[[ Given records open ]]
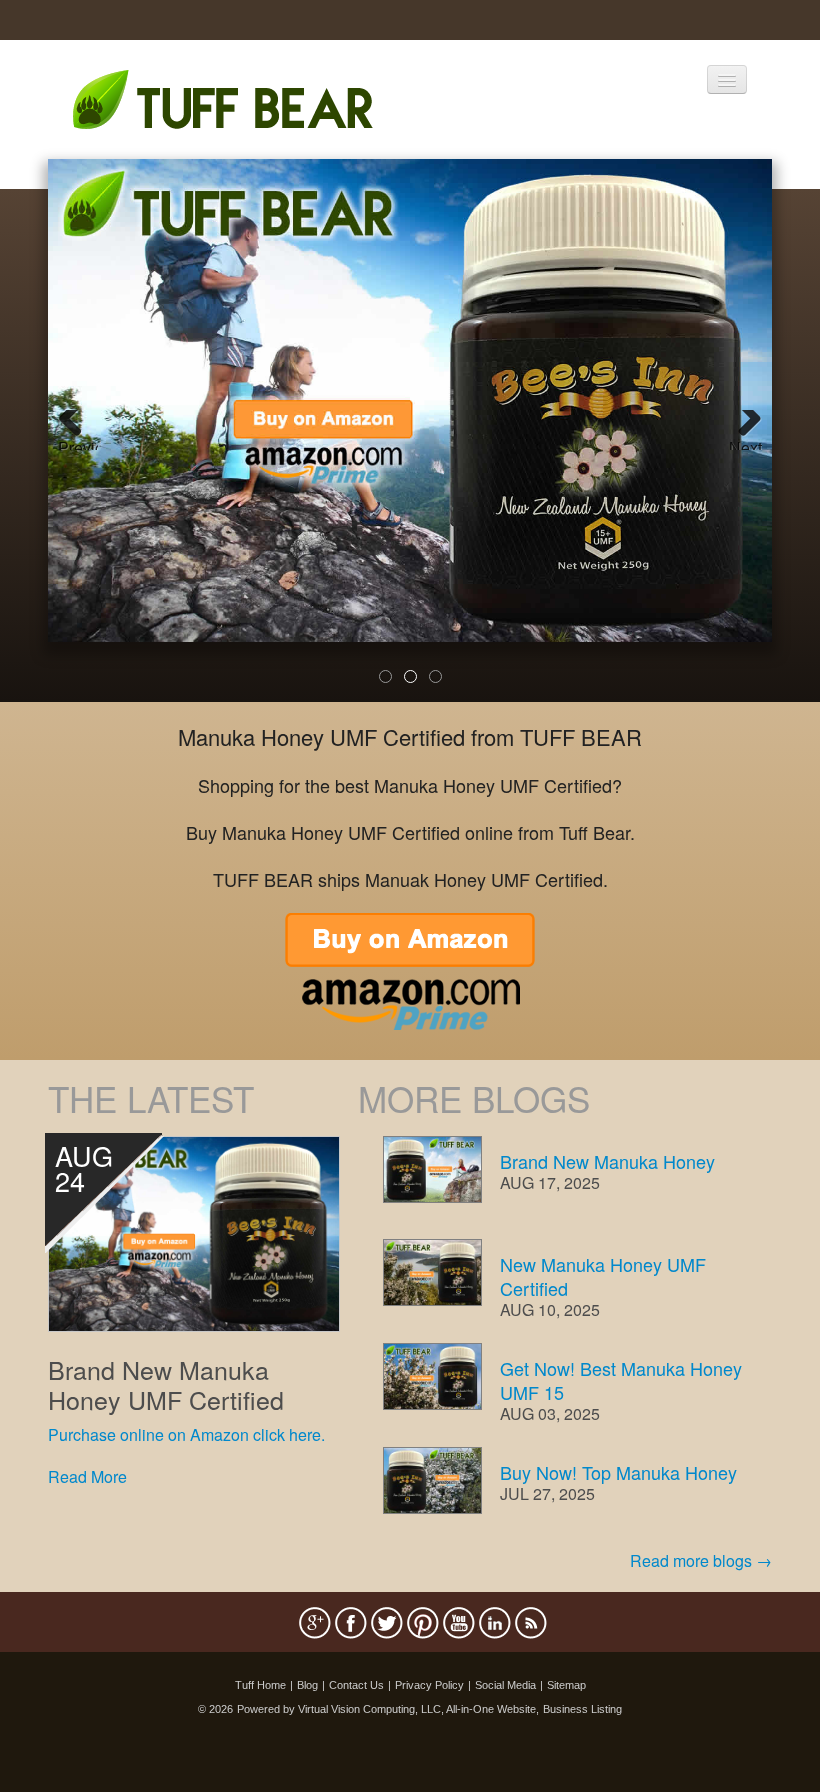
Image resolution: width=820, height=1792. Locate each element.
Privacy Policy (429, 1685)
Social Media (505, 1685)
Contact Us (356, 1685)
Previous (78, 443)
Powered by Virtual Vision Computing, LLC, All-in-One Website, (388, 1709)
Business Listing (582, 1709)
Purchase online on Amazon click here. (186, 1434)
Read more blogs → (701, 1560)
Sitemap (566, 1685)
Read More (87, 1476)
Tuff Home (260, 1685)
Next (745, 443)
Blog (307, 1685)
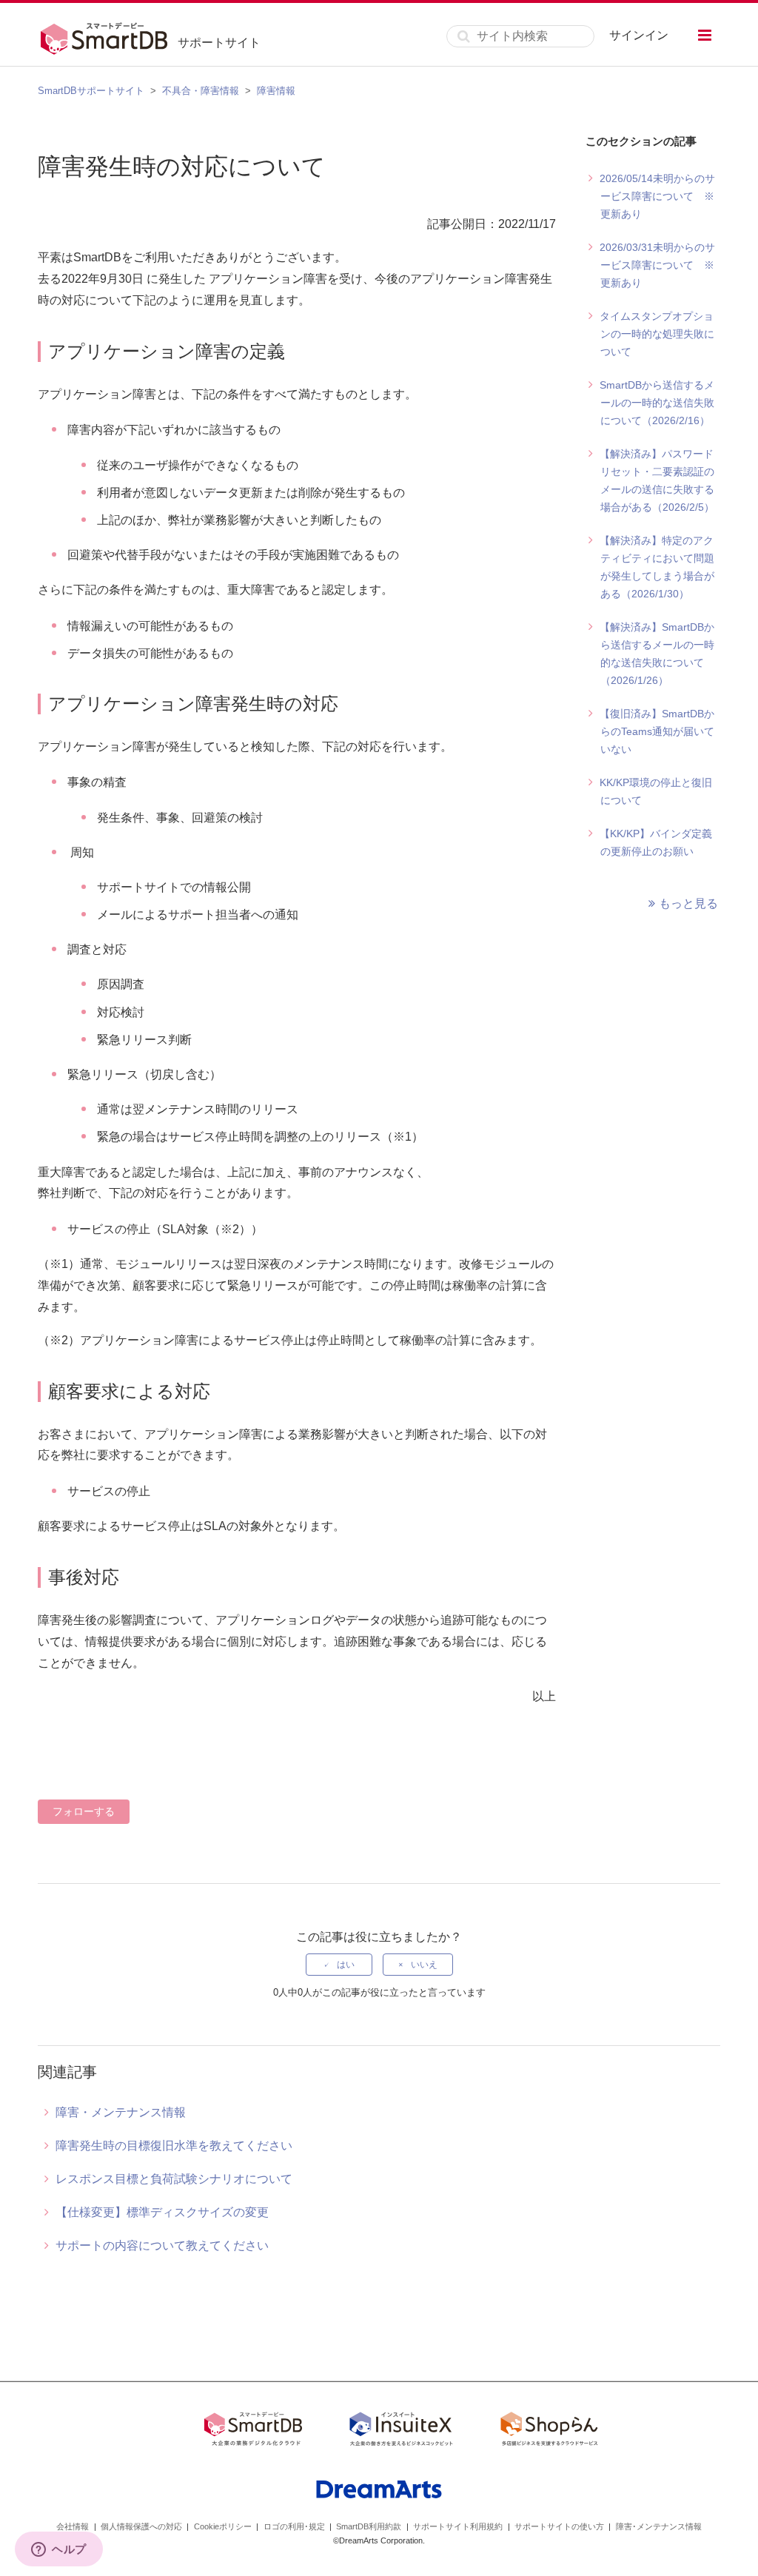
[[ Given records closed ]]
- Instructions to follow
Starting at the line that contains "Contact Us (356, 1685)", retype each line through the final one in the listing, with both ends kept and the pictures omitted.

- Task result
Contact Us (356, 1685)
Previous (78, 443)
Powered by Virtual Vision Computing, LLC, All-in-One Website, (388, 1709)
Business Listing (582, 1709)
Purchase online on Amazon click here. (186, 1434)
Read more blogs → (701, 1560)
Sitemap (566, 1685)
Read More (87, 1476)
Tuff Home (260, 1685)
Next (745, 443)
Blog (307, 1685)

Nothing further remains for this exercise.